Exercise details:
Show each line of the records below that contains the string "Toggle", copying every such line in full. Matching is case-sensitive.

Listing:
• • • • • • •
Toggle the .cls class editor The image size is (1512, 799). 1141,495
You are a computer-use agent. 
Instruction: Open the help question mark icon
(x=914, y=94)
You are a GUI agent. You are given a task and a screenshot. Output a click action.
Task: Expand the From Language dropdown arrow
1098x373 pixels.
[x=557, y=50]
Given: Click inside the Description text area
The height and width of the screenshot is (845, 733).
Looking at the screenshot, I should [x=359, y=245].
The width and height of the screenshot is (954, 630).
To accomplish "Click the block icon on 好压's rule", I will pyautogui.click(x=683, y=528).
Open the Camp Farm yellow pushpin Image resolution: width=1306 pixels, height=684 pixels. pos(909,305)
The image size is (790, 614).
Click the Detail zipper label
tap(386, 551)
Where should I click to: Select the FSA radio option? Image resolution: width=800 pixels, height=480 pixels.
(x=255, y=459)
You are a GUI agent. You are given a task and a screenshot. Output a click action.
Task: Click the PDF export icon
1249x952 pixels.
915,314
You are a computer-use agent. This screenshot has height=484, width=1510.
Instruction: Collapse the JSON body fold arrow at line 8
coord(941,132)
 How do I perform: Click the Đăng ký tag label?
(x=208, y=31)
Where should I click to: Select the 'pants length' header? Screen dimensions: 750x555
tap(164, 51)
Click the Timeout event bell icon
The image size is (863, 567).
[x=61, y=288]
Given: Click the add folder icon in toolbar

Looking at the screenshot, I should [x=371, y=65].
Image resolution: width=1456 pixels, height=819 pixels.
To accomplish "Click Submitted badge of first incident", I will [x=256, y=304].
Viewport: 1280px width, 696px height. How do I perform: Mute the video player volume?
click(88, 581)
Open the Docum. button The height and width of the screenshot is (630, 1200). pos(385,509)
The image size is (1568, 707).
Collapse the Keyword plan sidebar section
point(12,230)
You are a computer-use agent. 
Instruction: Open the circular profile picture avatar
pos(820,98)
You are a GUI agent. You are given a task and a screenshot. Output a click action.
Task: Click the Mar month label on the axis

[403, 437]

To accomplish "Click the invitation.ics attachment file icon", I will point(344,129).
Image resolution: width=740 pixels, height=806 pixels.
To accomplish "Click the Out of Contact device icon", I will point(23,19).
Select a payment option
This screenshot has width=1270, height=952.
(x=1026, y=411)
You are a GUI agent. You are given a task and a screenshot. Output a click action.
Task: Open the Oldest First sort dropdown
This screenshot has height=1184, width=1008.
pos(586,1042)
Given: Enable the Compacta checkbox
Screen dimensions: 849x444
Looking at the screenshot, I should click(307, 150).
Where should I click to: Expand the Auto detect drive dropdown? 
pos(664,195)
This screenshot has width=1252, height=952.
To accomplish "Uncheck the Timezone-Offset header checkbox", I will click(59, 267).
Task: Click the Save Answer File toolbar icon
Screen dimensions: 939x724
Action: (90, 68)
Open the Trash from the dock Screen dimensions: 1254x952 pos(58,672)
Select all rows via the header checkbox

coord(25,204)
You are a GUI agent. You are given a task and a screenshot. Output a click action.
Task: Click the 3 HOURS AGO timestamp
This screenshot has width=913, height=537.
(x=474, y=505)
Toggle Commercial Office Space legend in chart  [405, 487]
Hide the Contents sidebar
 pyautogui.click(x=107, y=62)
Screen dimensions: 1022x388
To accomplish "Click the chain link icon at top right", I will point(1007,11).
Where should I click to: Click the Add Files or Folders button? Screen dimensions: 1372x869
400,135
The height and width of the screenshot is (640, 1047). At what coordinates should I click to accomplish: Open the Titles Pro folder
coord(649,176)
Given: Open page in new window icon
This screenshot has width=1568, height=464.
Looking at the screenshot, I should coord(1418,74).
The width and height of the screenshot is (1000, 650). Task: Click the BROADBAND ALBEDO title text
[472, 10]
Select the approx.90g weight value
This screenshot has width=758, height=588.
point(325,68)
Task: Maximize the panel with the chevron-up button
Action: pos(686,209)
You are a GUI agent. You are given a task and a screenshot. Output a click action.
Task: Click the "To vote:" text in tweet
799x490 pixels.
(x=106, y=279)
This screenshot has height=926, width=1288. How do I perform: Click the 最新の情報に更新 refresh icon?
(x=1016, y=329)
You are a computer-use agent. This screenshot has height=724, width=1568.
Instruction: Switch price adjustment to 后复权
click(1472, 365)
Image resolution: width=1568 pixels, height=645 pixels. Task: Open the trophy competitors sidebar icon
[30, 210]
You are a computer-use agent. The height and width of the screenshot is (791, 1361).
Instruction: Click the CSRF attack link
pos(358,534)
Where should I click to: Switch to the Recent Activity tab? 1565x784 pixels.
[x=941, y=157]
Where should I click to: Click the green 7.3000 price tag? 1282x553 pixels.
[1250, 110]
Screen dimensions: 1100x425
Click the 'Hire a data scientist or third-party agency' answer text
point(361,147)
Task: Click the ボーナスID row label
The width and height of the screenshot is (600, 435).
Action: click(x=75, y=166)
• • • • • • •
Response to this exercise:
Toggle the .cls class editor The image size is (1512, 799). 1141,495
Toggle Commercial Office Space legend in chart  [405, 487]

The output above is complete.